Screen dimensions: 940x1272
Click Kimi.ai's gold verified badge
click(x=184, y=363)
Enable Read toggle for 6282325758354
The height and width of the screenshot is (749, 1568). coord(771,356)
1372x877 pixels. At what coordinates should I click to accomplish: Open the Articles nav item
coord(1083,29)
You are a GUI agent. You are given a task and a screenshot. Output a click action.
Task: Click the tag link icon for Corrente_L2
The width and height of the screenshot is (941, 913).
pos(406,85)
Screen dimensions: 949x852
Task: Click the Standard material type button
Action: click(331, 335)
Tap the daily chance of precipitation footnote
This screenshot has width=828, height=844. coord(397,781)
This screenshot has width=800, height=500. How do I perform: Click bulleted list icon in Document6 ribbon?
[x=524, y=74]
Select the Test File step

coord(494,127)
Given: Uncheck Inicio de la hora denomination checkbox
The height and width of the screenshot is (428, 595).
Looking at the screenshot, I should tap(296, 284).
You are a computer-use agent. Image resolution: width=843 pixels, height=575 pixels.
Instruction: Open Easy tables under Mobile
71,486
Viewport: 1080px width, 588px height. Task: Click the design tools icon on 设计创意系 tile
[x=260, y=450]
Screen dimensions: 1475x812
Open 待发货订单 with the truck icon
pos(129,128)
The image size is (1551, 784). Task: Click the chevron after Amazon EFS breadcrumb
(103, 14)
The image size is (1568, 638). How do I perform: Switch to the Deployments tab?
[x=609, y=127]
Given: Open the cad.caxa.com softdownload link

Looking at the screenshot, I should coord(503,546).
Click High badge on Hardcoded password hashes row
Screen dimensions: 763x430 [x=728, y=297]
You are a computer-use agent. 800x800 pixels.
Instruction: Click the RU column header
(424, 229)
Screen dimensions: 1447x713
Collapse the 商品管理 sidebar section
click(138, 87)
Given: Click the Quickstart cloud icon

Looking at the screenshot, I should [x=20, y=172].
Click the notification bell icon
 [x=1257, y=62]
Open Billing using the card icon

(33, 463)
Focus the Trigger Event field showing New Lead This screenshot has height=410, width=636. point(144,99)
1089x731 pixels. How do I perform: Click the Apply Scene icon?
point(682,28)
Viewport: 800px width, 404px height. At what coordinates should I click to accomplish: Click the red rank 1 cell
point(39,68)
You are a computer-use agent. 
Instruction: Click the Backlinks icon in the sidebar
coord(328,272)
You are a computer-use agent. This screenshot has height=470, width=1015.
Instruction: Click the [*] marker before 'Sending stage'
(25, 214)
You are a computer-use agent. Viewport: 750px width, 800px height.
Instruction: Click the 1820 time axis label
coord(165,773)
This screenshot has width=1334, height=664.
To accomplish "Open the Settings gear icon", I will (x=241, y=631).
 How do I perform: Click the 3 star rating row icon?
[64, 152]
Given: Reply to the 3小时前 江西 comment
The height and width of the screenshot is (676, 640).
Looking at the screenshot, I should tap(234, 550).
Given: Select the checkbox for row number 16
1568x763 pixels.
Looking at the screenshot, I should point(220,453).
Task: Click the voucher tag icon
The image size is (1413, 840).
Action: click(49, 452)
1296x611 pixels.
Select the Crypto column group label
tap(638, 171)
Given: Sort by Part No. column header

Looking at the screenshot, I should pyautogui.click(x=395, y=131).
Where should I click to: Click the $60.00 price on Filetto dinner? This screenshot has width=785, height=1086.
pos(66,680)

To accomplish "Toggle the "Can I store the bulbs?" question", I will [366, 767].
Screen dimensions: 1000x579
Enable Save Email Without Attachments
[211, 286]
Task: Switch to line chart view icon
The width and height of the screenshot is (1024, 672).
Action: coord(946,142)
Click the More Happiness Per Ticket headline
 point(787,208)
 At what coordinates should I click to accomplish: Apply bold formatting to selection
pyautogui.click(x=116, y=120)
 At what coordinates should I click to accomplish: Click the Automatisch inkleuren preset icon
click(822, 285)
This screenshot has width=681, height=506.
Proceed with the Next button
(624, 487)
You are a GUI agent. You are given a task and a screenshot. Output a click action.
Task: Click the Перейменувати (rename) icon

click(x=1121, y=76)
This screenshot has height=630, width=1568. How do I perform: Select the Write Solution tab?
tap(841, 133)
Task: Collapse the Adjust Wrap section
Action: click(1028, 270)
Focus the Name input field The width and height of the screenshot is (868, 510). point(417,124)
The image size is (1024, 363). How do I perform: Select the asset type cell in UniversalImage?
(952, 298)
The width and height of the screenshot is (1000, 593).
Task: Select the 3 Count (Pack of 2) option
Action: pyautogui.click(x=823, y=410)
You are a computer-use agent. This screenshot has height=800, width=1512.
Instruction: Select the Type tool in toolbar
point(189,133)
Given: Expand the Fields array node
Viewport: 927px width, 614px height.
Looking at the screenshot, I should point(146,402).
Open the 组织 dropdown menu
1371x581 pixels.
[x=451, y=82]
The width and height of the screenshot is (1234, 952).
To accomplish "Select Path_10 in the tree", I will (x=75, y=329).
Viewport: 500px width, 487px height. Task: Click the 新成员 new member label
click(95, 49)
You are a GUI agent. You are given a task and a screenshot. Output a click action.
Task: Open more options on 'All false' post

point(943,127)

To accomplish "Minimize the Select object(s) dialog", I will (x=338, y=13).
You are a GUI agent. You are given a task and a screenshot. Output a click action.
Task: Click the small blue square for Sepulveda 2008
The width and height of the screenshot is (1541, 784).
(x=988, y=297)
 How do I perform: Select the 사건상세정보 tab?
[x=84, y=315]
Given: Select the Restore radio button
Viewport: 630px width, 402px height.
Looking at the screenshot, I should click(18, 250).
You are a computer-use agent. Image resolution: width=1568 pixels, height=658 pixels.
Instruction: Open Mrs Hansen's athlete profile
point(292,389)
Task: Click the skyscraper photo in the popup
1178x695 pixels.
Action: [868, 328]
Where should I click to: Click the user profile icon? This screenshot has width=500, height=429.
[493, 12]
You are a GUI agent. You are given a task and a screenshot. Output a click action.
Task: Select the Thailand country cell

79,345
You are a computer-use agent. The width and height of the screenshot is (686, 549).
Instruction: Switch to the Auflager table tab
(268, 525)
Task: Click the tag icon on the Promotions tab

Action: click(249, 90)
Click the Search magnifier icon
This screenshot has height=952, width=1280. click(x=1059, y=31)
····················
What the task asks: Each line of the material above needs to be quoted exactly, please.

Answer to this task:
Screen dimensions: 940x1272
Click Kimi.ai's gold verified badge
click(x=184, y=363)
Enable Read toggle for 6282325758354
The height and width of the screenshot is (749, 1568). coord(771,356)
1372x877 pixels. At what coordinates should I click to accomplish: Open the Articles nav item
coord(1083,29)
You are a GUI agent. You are given a task and a screenshot. Output a click action.
Task: Click the tag link icon for Corrente_L2
The width and height of the screenshot is (941, 913).
pos(406,85)
Screen dimensions: 949x852
Task: Click the Standard material type button
Action: click(331, 335)
Tap the daily chance of precipitation footnote
This screenshot has width=828, height=844. coord(397,781)
This screenshot has width=800, height=500. How do I perform: Click bulleted list icon in Document6 ribbon?
[x=524, y=74]
Select the Test File step

coord(494,127)
Given: Uncheck Inicio de la hora denomination checkbox
The height and width of the screenshot is (428, 595).
Looking at the screenshot, I should tap(296, 284).
You are a computer-use agent. Image resolution: width=843 pixels, height=575 pixels.
Instruction: Open Easy tables under Mobile
71,486
Viewport: 1080px width, 588px height. Task: Click the design tools icon on 设计创意系 tile
[x=260, y=450]
Screen dimensions: 1475x812
Open 待发货订单 with the truck icon
pos(129,128)
The image size is (1551, 784). Task: Click the chevron after Amazon EFS breadcrumb
(103, 14)
The image size is (1568, 638). How do I perform: Switch to the Deployments tab?
[x=609, y=127]
Given: Open the cad.caxa.com softdownload link

Looking at the screenshot, I should coord(503,546).
Click High badge on Hardcoded password hashes row
Screen dimensions: 763x430 [x=728, y=297]
You are a computer-use agent. 800x800 pixels.
Instruction: Click the RU column header
(424, 229)
Screen dimensions: 1447x713
Collapse the 商品管理 sidebar section
click(138, 87)
Given: Click the Quickstart cloud icon

Looking at the screenshot, I should [x=20, y=172].
Click the notification bell icon
 [x=1257, y=62]
Open Billing using the card icon

(33, 463)
Focus the Trigger Event field showing New Lead This screenshot has height=410, width=636. point(144,99)
1089x731 pixels. How do I perform: Click the Apply Scene icon?
point(682,28)
Viewport: 800px width, 404px height. At what coordinates should I click to accomplish: Click the red rank 1 cell
point(39,68)
You are a computer-use agent. 
Instruction: Click the Backlinks icon in the sidebar
coord(328,272)
You are a computer-use agent. This screenshot has height=470, width=1015.
Instruction: Click the [*] marker before 'Sending stage'
(25, 214)
You are a computer-use agent. Viewport: 750px width, 800px height.
Instruction: Click the 1820 time axis label
coord(165,773)
This screenshot has width=1334, height=664.
To accomplish "Open the Settings gear icon", I will (x=241, y=631).
 How do I perform: Click the 3 star rating row icon?
[64, 152]
Given: Reply to the 3小时前 江西 comment
The height and width of the screenshot is (676, 640).
Looking at the screenshot, I should tap(234, 550).
Given: Select the checkbox for row number 16
1568x763 pixels.
Looking at the screenshot, I should point(220,453).
Task: Click the voucher tag icon
The image size is (1413, 840).
Action: click(49, 452)
1296x611 pixels.
Select the Crypto column group label
tap(638, 171)
Given: Sort by Part No. column header

Looking at the screenshot, I should pyautogui.click(x=395, y=131).
Where should I click to: Click the $60.00 price on Filetto dinner? This screenshot has width=785, height=1086.
pos(66,680)

To accomplish "Toggle the "Can I store the bulbs?" question", I will [366, 767].
Screen dimensions: 1000x579
Enable Save Email Without Attachments
[211, 286]
Task: Switch to line chart view icon
The width and height of the screenshot is (1024, 672).
Action: coord(946,142)
Click the More Happiness Per Ticket headline
 point(787,208)
 At what coordinates should I click to accomplish: Apply bold formatting to selection
pyautogui.click(x=116, y=120)
 At what coordinates should I click to accomplish: Click the Automatisch inkleuren preset icon
click(822, 285)
This screenshot has width=681, height=506.
Proceed with the Next button
(624, 487)
You are a GUI agent. You are given a task and a screenshot. Output a click action.
Task: Click the Перейменувати (rename) icon

click(x=1121, y=76)
This screenshot has height=630, width=1568. How do I perform: Select the Write Solution tab?
tap(841, 133)
Task: Collapse the Adjust Wrap section
Action: click(1028, 270)
Focus the Name input field The width and height of the screenshot is (868, 510). point(417,124)
The image size is (1024, 363). How do I perform: Select the asset type cell in UniversalImage?
(952, 298)
The width and height of the screenshot is (1000, 593).
Task: Select the 3 Count (Pack of 2) option
Action: pyautogui.click(x=823, y=410)
You are a computer-use agent. This screenshot has height=800, width=1512.
Instruction: Select the Type tool in toolbar
point(189,133)
Given: Expand the Fields array node
Viewport: 927px width, 614px height.
Looking at the screenshot, I should point(146,402).
Open the 组织 dropdown menu
1371x581 pixels.
[x=451, y=82]
The width and height of the screenshot is (1234, 952).
To accomplish "Select Path_10 in the tree", I will (x=75, y=329).
Viewport: 500px width, 487px height. Task: Click the 新成员 new member label
click(95, 49)
You are a GUI agent. You are given a task and a screenshot. Output a click action.
Task: Open more options on 'All false' post

point(943,127)

To accomplish "Minimize the Select object(s) dialog", I will (x=338, y=13).
You are a GUI agent. You are given a task and a screenshot. Output a click action.
Task: Click the small blue square for Sepulveda 2008
The width and height of the screenshot is (1541, 784).
(x=988, y=297)
 How do I perform: Select the 사건상세정보 tab?
[x=84, y=315]
Given: Select the Restore radio button
Viewport: 630px width, 402px height.
Looking at the screenshot, I should click(18, 250).
You are a computer-use agent. Image resolution: width=1568 pixels, height=658 pixels.
Instruction: Open Mrs Hansen's athlete profile
point(292,389)
Task: Click the skyscraper photo in the popup
1178x695 pixels.
Action: [868, 328]
Where should I click to: Click the user profile icon? This screenshot has width=500, height=429.
[493, 12]
You are a GUI agent. You are given a task and a screenshot. Output a click action.
Task: Select the Thailand country cell

79,345
You are a computer-use agent. The width and height of the screenshot is (686, 549).
Instruction: Switch to the Auflager table tab
(268, 525)
Task: Click the tag icon on the Promotions tab

Action: click(249, 90)
Click the Search magnifier icon
This screenshot has height=952, width=1280. click(x=1059, y=31)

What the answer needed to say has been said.